===== DATA

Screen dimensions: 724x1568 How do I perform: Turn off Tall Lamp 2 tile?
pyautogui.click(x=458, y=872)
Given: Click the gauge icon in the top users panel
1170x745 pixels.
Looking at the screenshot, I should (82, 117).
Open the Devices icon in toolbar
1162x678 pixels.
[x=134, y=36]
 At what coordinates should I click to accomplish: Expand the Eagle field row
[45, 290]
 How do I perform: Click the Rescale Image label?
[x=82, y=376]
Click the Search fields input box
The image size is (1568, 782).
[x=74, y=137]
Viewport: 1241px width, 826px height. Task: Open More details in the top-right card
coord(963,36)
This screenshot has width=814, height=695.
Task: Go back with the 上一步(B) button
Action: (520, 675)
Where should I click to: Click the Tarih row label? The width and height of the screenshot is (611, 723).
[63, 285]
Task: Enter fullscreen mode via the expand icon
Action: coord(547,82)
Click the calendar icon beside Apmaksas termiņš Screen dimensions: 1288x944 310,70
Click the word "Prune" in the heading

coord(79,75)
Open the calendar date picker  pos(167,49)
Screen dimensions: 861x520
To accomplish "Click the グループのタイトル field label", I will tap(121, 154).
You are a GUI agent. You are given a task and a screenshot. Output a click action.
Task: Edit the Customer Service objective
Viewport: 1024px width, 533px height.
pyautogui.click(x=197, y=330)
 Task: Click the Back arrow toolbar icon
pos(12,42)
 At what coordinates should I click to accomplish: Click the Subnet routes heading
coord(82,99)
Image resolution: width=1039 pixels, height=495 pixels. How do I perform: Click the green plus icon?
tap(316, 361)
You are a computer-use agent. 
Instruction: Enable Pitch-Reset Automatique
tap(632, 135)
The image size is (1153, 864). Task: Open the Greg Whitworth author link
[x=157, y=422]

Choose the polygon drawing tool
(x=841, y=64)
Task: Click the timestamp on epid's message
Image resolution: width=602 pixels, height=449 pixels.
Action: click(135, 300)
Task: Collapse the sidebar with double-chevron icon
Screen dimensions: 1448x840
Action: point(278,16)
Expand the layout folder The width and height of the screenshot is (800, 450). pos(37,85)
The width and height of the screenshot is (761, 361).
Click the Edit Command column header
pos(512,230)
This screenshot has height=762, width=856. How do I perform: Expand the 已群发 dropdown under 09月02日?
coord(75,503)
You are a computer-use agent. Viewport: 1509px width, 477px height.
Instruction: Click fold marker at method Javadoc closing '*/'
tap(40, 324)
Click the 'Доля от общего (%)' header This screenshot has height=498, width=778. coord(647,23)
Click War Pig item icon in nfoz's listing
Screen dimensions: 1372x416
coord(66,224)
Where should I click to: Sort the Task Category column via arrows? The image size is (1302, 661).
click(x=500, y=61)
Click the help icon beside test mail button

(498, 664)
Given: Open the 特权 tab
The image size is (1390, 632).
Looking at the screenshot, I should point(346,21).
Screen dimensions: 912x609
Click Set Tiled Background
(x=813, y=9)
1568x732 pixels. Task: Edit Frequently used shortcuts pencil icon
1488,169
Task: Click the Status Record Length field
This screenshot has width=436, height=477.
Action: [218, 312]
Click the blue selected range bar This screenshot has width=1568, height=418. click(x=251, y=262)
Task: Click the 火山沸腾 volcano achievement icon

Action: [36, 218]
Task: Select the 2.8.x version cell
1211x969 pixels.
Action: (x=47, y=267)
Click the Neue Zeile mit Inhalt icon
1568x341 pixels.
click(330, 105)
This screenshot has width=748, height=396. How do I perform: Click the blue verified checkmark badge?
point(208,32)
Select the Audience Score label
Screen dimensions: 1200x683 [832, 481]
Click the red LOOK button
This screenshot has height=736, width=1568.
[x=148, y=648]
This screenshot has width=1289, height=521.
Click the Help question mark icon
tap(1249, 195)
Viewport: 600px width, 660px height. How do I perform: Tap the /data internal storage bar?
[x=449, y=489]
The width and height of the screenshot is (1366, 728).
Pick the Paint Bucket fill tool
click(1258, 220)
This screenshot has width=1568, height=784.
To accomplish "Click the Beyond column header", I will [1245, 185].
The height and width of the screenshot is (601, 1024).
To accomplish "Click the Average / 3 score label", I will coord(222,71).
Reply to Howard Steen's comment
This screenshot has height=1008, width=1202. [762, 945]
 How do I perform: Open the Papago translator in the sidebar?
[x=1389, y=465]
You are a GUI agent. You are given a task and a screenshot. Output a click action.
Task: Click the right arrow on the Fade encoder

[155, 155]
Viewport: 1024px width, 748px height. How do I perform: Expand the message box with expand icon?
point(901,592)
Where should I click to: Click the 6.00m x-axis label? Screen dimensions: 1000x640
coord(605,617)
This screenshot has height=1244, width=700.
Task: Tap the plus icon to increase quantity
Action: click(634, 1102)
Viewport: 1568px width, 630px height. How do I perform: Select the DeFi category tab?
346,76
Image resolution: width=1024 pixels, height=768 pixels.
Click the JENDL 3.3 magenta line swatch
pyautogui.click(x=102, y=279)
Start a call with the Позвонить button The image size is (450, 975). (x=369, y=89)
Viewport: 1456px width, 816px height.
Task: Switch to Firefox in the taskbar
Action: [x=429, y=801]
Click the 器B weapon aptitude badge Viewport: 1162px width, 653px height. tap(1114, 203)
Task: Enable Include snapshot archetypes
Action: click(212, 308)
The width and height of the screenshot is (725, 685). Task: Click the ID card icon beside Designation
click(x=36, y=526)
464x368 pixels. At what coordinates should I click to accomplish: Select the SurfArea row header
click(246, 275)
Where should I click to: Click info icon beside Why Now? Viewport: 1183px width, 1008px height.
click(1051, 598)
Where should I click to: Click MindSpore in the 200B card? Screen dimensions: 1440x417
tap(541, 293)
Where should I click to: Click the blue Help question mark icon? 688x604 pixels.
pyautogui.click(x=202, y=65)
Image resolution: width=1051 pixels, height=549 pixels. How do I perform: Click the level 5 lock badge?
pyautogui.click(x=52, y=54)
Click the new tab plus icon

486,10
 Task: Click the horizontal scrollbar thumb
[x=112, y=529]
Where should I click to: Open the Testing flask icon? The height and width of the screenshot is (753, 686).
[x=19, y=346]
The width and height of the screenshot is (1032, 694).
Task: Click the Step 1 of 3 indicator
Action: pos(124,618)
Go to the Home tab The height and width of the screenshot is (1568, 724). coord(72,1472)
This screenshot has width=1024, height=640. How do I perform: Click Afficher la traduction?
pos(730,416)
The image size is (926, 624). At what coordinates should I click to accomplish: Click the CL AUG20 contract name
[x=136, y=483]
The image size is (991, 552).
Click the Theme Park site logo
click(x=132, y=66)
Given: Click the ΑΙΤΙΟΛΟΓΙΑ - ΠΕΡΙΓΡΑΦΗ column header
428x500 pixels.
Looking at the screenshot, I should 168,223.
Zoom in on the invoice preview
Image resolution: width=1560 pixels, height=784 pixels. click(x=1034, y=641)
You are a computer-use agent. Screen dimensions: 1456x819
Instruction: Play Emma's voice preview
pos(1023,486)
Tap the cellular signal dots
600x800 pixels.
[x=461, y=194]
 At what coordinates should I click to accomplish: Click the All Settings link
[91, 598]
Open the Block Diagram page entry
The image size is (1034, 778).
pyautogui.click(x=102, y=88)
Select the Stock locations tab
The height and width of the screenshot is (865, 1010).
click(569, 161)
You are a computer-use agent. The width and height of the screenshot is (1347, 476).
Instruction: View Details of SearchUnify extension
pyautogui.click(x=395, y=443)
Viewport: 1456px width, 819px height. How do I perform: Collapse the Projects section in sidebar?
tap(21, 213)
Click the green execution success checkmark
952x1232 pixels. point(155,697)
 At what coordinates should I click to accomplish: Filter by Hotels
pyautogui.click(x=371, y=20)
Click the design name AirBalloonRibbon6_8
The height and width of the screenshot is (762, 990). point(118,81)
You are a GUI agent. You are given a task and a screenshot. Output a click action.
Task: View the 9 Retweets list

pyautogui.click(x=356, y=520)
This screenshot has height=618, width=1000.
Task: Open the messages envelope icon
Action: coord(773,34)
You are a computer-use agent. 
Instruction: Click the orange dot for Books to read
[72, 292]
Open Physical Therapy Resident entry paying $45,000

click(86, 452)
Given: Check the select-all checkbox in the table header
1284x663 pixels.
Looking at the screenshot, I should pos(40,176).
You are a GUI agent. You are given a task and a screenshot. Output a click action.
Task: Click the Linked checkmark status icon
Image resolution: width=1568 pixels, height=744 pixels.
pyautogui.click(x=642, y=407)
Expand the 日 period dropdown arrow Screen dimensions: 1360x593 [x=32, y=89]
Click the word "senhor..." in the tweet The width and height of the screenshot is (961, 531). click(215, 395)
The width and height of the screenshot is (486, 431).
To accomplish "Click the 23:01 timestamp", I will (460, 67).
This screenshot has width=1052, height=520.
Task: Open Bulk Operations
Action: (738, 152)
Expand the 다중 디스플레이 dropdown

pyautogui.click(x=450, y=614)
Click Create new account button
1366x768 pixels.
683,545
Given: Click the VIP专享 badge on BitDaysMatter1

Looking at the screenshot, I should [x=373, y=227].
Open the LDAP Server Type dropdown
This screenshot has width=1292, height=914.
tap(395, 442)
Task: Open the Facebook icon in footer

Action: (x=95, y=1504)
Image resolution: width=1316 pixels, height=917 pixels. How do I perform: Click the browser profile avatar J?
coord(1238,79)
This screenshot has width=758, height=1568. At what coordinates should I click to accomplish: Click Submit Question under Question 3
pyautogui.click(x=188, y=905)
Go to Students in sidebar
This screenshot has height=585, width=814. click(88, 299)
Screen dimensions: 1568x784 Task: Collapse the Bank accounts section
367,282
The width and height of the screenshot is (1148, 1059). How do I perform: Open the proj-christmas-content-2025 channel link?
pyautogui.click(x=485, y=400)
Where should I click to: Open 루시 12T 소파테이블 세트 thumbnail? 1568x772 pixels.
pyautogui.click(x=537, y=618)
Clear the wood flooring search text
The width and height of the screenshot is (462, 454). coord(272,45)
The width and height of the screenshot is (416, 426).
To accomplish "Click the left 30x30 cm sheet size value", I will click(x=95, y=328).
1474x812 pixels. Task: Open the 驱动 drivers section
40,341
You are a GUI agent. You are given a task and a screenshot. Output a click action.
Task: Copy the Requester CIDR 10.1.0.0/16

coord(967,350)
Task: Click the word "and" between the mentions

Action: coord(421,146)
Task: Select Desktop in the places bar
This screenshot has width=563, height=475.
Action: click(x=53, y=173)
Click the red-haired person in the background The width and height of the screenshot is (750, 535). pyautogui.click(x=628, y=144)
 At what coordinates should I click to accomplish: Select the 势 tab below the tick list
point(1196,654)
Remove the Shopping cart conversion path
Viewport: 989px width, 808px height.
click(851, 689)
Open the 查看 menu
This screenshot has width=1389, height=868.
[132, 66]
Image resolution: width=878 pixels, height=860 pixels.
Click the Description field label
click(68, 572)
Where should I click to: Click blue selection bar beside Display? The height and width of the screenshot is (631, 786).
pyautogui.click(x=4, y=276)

==========

After locating the line with "Go to the Home" above, return that line and every later line through the one with "The image size is (991, 552).", word for word and with nothing else.

Go to the Home tab The height and width of the screenshot is (1568, 724). coord(72,1472)
This screenshot has width=1024, height=640. How do I perform: Click Afficher la traduction?
pos(730,416)
The image size is (926, 624). At what coordinates should I click to accomplish: Click the CL AUG20 contract name
[x=136, y=483]
The image size is (991, 552).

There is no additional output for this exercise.